A turma homenageou ainda o professor do Instituto de Letras e Humanidades (IHL), Américo Souza, como patrono interno, e o coordenador do BHU, Maurílio Machado, paraninfo. Em discursos emocionados, os professores enfocaram o papel da Unilab na transformação social em curso no Brasil há mais de uma década, comemoraram o sucesso do curso, relembraram momentos engraçados com os alunos e os aconselharam para a vida. “Ouvimos que a proposta da Unilab era grandiosa demais, inexequível, que o BHU não formava para o mercado, e não formamos para o mercado, formamos para a vida”, destacou Américo. Já o professor Maurílio destacou a luta cotidiana de todos para o sucesso do curso BHU. “Que o curso aconteça, flua e leve ao curso da vida”, desejou.
Diretora do IHL, Monalisa Valente destacou a importância do momento para todos que constroem a Unilab, relembrando desde os primeiros momentos de estudos para a implantação do curso. “Para uma universidade diferente, um curso diferente.
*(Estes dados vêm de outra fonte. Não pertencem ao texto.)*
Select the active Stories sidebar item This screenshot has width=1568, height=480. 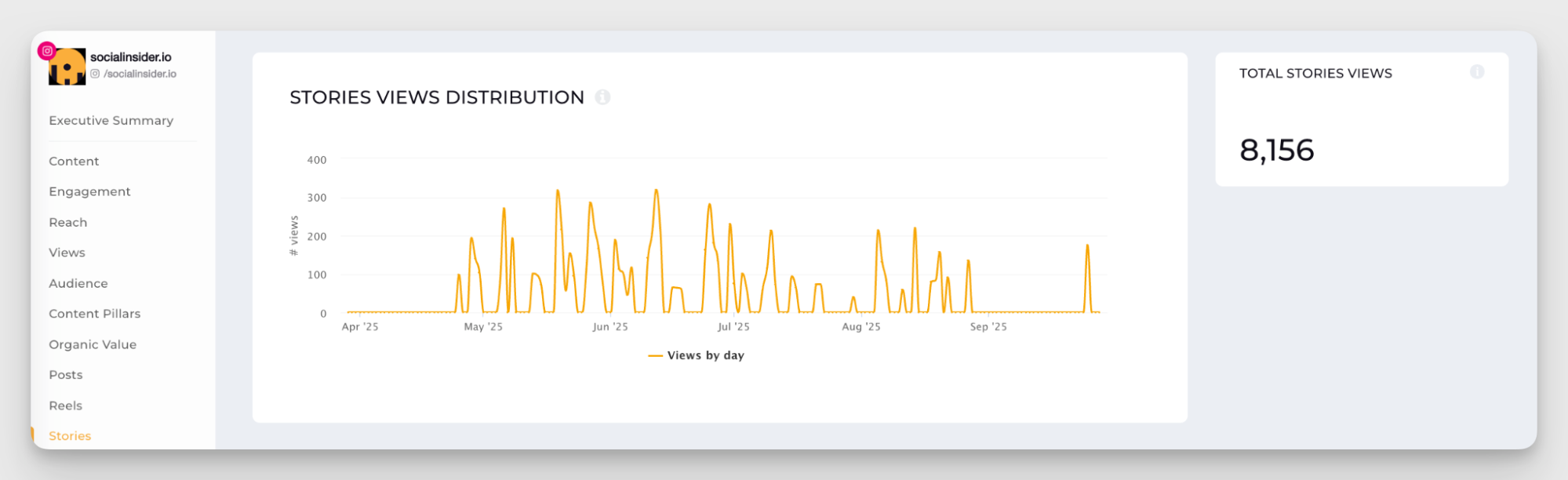[x=70, y=436]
Interiorização e internacionalização. Os estudantes formam-se com todos os louros e abrem caminho para outras turmas. Vivem o desassossego que permite sair da zona de conforto e realizar algo. Sonham grandemente, para citar Fernando Pessoa”, disse.
Vice-reitor da Unilab e professor do IHL, Fernando Afonso Ferreira também esteve nos momentos iniciais do curso, ainda no estudo para sua implantação. Em sua fala, ele se remeteu ao recente processo de reconhecimento do curso, contudo afirmou que o maior reconhecimento vem com a formatura dos estudantes. “O importante é sermos reconhecidos pelos formandos que aqui estão. Essa é a maior recompensa que já recebi nessa casa”, afirmou.
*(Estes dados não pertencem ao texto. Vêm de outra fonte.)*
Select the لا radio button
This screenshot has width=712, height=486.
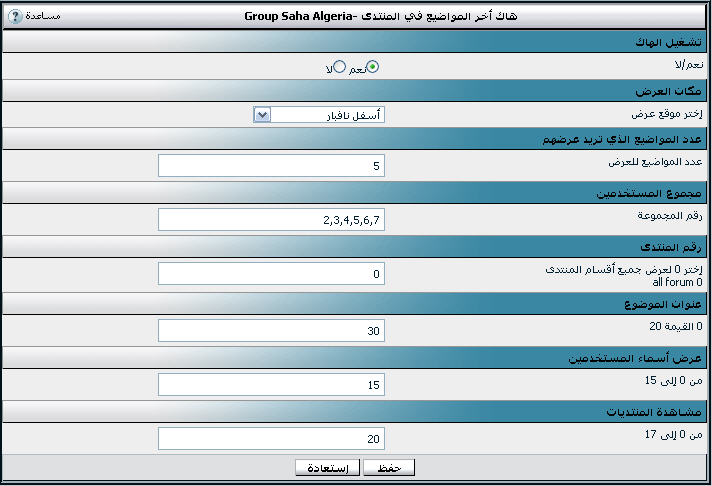tap(339, 67)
Compuseram a mesa de cerimônia a reitora da Unilab, Nilma Lino Gomes; o vice-reitor, Fernando Afonso Ferreira; o secretário de Educação Superior do Ministério da Educação (MEC), Paulo Speller; a secretária de Educação Continuada, Alfabetização, Diversidade e Inclusão (Secadi/MEC) Macaé Maria dos Santos; a pró-reitora de Graduação, Andréa Linard; a diretora do IHL, Monalisa Valente; a diretora do Campus de Crateús da Universidade Federal do Ceará (UFC) e primeira vice-reitora da Unilab, Maria Elias Soares; o coordenador do curso BHU, Maurílio Machado; e o professor do IHL, Américo Souza.
No evento, estavam presentes ainda as comitivas da Universidade Lúrio (UniLúrio), de Moçambique, e também da Universidade Pedagógica de Moçambique, bem como os reitores convidados Jorge Ferrão, da UniLúrio; Josué Modesto, da Universidade Federal da Integração Latino-Americana (Unila); e Pedro Gomes, da Universidade Católica de Pernambuco (Unicap).
Os hinos de todos os países da Comunidade dos Países de Língua Portuguesa (CPLP) foram executados: Angola, Brasil, Cabo Verde, Guiné-Bissau, Guiné Equatorial, Moçambique, Portugal, São Tomé e Príncipe e Timor Leste.
Ao final da cerimônia, houve apresentação do grupo de rap da Unilab, criado no início de 2014, e formado por estudantes de Angola, Cabo Verde, Guiné-Bissau, Moçambique, São Tomé e Príncipe e Timor-Leste.